-- Excerpted passage --
This repository contains the implementation of a system for Human Action Recognition (HAR) using depth map data. The system is designed to assist individuals with dementia in bathroom settings by recognizing human actions in a privacy-preserving manner. The project integrates cutting-edge deep learning techniques, utilizing the SPiKE model for 3D Human Pose Estimation (HPE) and a Relational Graph Convolutional Network (RGCN) for action classification.
The system pipeline consists of the following stages:
- Depth Map Acquisition: Collects 3D depth data in bathroom environments using depth sensors.
- Point Cloud Generation: Converts depth maps into 3D point clouds, which represent spatial distributions.
- 3D Skeleton Estimation (SPiKE Model): Extracts the skeletal structure of humans from the point clouds.
- Spatio-Temporal Graph Construction: Builds graphs where nodes represent body joints, and edges encode spatial and temporal relationships.
- Action Classification (RGCN Model): Predicts human actions using the relational information in the spatio-temporal graph.
This system aims to provide real-time assistance while preserving user privacy by avoiding the capture of detailed visual information.
The SPiKE model is a neural network designed to predict 3D human poses from point clouds. It performs the following:
- Local Feature Extraction: Analyzes spatial features in local volumes of the point clouds.
- Temporal Encoding: Utilizes a transformer network to model motion dynamics.
- Pose Regression: Outputs 3D coordinates for 15 human body joints, ensuring robust and accurate skeletal representations.
The model was fine-tuned on a custom dataset, BAD, annotated with 2D skeletons, to improve its performance in real-world settings.
The RGCN extends traditional graph neural networks to handle spatial and temporal relationships between skeleton joints. Features include:
- Graph Construction: Represents human poses as graphs, with joints as nodes and spatial-temporal connections as edges.
- Relational Convolutions: Uses distinct convolutional operations for different types of edges, such as spatial or temporal.
- Action Classification: Processes graph data to identify one of eight actions, including walking, sitting, and washing hands.
The system is trained and tested on the BAD dataset, a custom dataset of depth maps recorded in bathroom settings. This dataset includes:
- Depth Maps: 3D representations of the environment.
- Annotations: 2D skeletons manually labeled for training.
- Actions: Eight human actions like sitting, standing, and washing hands.
- Quantitative: High mean Average Precision (mAP) and Percentage of Correct Keypoints (PCK) across key joints.
- Qualitative: Strong alignment of predicted skeletons with ground truth.
- Quantitative: Consistently decreasing training/testing losses and increasing accuracies.
- Qualitative: Accurate classification of human actions in testing scenarios.
- Privacy-Preserving: Works with depth sensors to ensure individuals' dignity and anonymity.
- Real-Time Processing: Designed for real-time human action recognition in practical scenarios.
- Custom Dataset Support: Fine-tuned and tested on the BAD dataset for accurate performance in bathroom environments.
- Extendable Framework: Can incorporate additional actions or adapt to other domains by modifying the graph construction and model training pipelines.
-
Setup Environment: Install dependencies using:
pip install -r requirements.txt
-
Prepare Dataset: Organize depth maps and skeleton annotations in the required format.
-
Train Models: Use the provided training scripts to fine-tune SPiKE and train the RGCN model.
-
Inference: Run the system on live or pre-recorded depth maps to classify human actions.
- Complete Dataset Annotation: The entire dataset should be comprehensively annotated to provide a richer and more diverse set of training examples, improving the model’s ability to generalize across various actions and scenarios.
- Incorporation of Edge Features in Spatio-Temporal Graphs: The spatio-temporal graph can be enriched by adding edge features, such as the lengths of the edges (i.e., distances between joints). This additional information could help improve action classification accuracy.
- Potential Integration of Symbolic Reasoning: Incorporate symbolic reasoning to create a Neurosymbolic AI system, enhancing the model’s ability to understand contextual information and make more informed decisions.
- Answer Set Programming (ASP) for Safety Rules: Use ASP to model safety rules and reason about action sequences, improving real-time decision-making, safety, and patient autonomy.

-- Given data --
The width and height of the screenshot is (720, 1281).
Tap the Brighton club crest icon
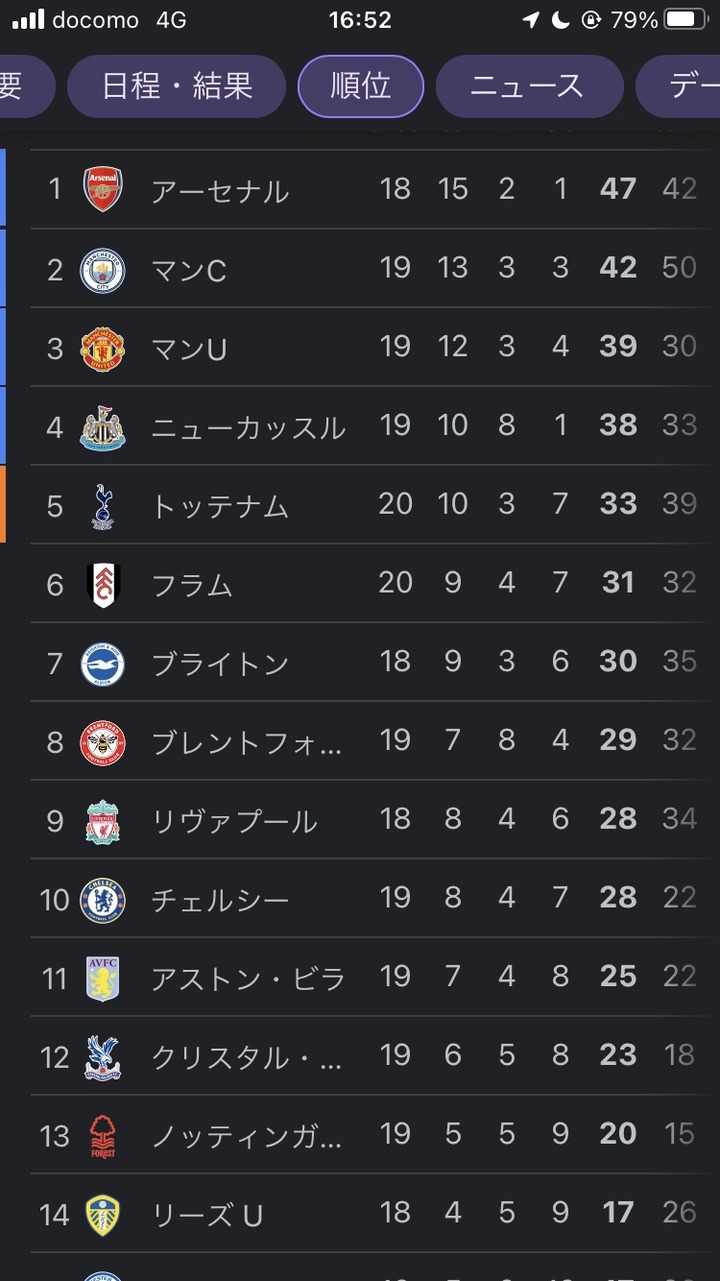point(103,663)
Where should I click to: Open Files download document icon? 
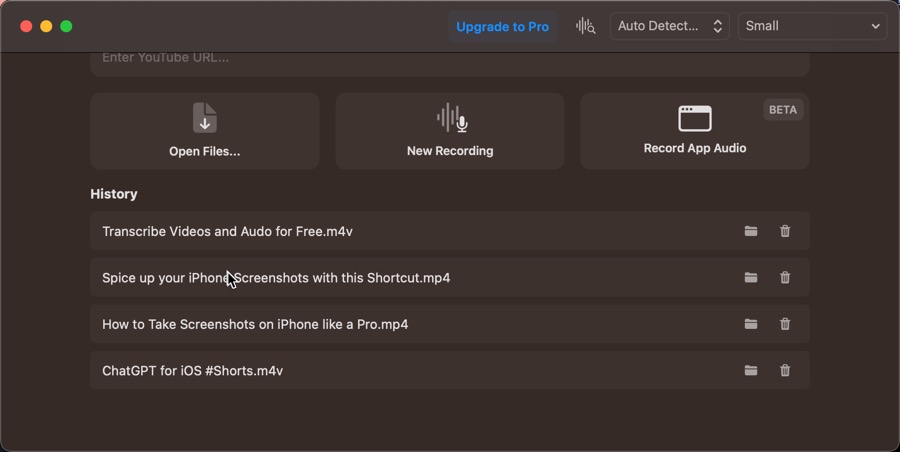204,118
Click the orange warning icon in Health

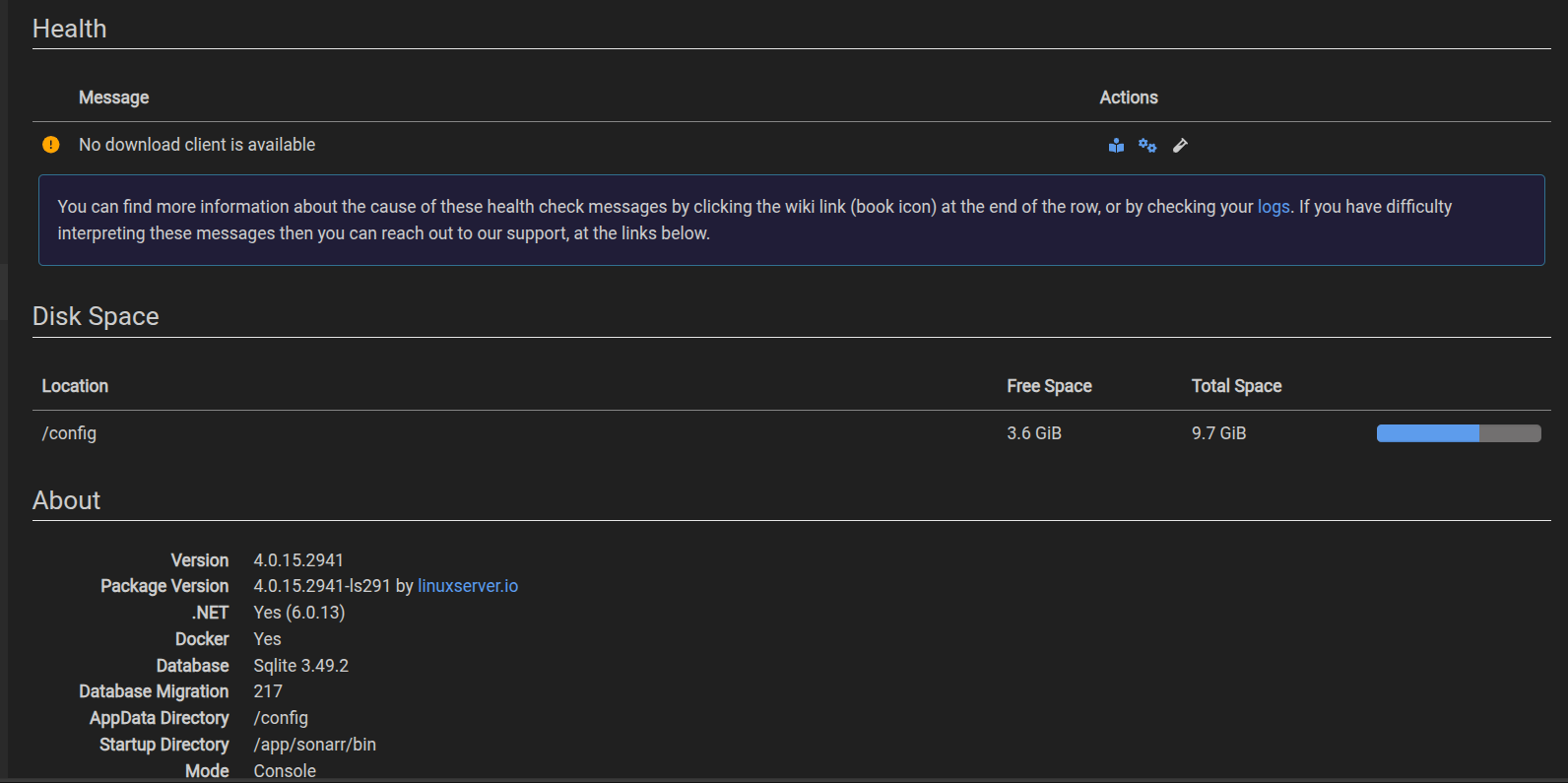click(51, 145)
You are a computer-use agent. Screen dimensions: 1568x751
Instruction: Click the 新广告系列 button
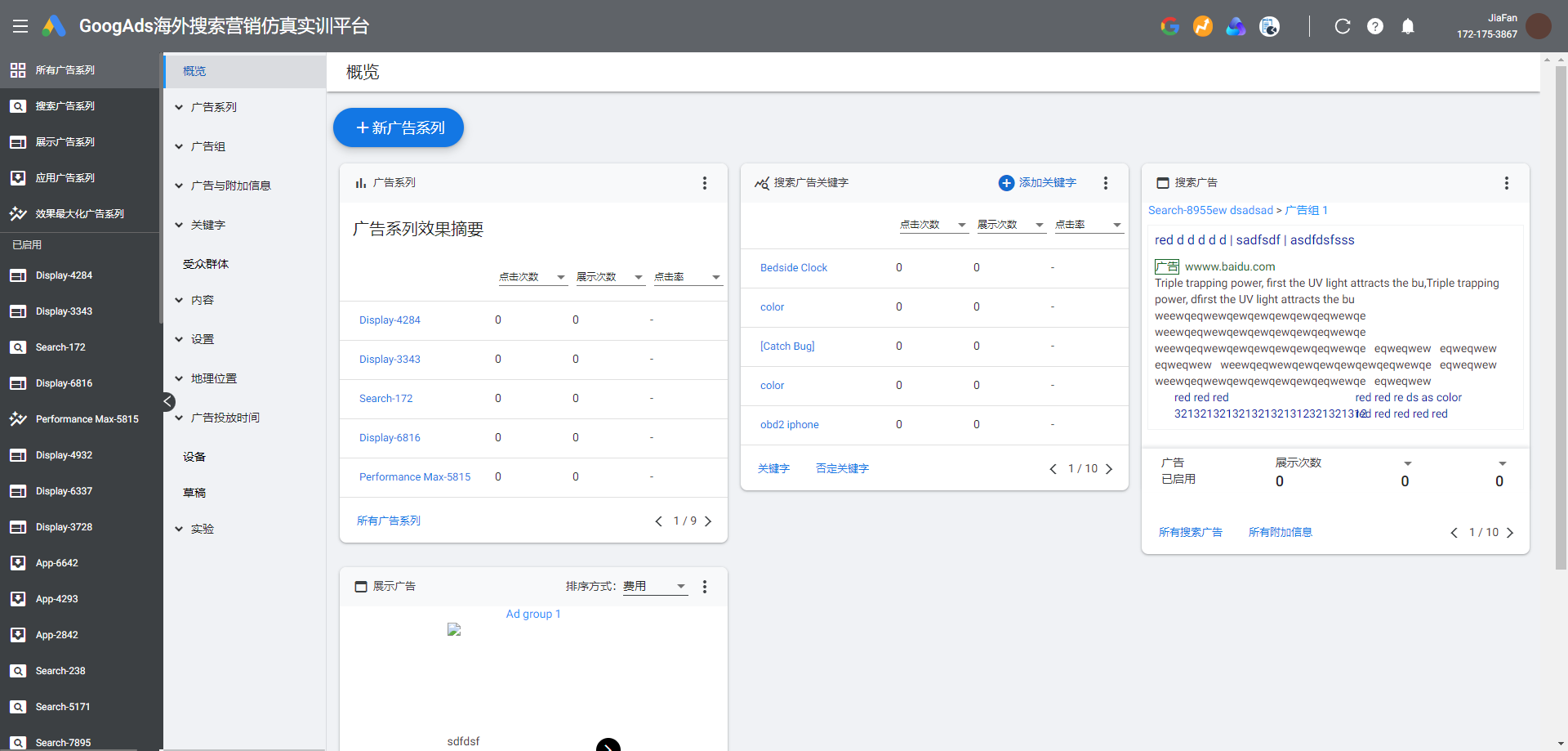click(x=399, y=127)
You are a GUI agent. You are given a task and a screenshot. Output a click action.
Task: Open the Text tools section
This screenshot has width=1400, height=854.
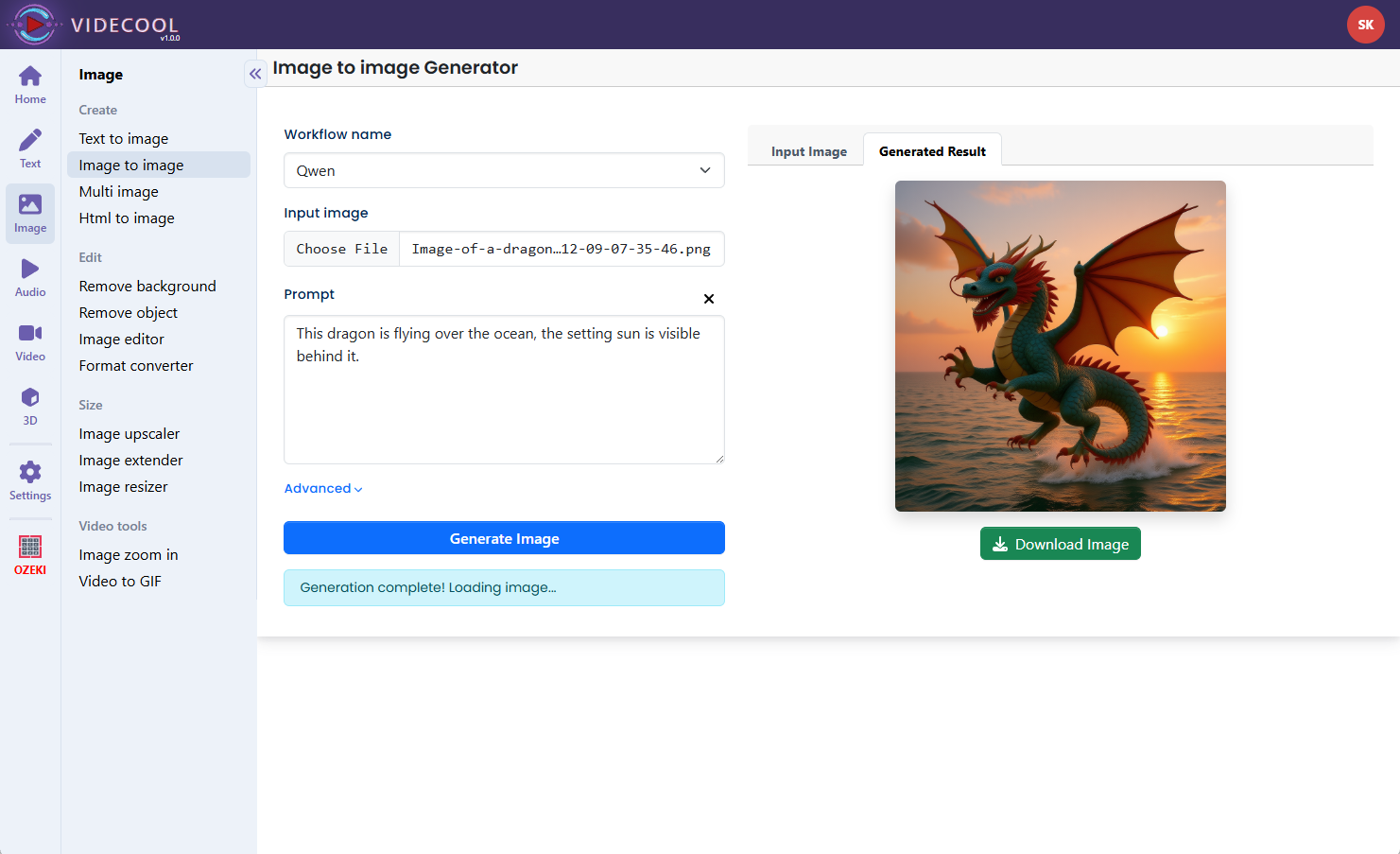click(30, 149)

-- Tasks for this exercise --
a - In the repository description, do the following statements agree with the text? (i) The SPiKE model outputs 3D coordinates for 15 human body joints. (ii) The RGCN picks one of ten actions. (iii) The BAD dataset's annotations are 3D skeletons labeled automatically. Answer each with yes or no and quote the deciding words.
b - Please repeat a part of the repository description word for word, starting at the words "The model was" and stopping after the words "connections as edges.".

-- Written responses --
a -
(i) Yes: "Outputs 3D coordinates for 15 human body joints"
(ii) No: "identify one of eight actions"
(iii) No: "2D skeletons manually labeled for training"

b -
The model was fine-tuned on a custom dataset, BAD, annotated with 2D skeletons, to improve its performance in real-world settings.
The RGCN extends traditional graph neural networks to handle spatial and temporal relationships between skeleton joints. Features include:
- Graph Construction: Represents human poses as graphs, with joints as nodes and spatial-temporal connections as edges.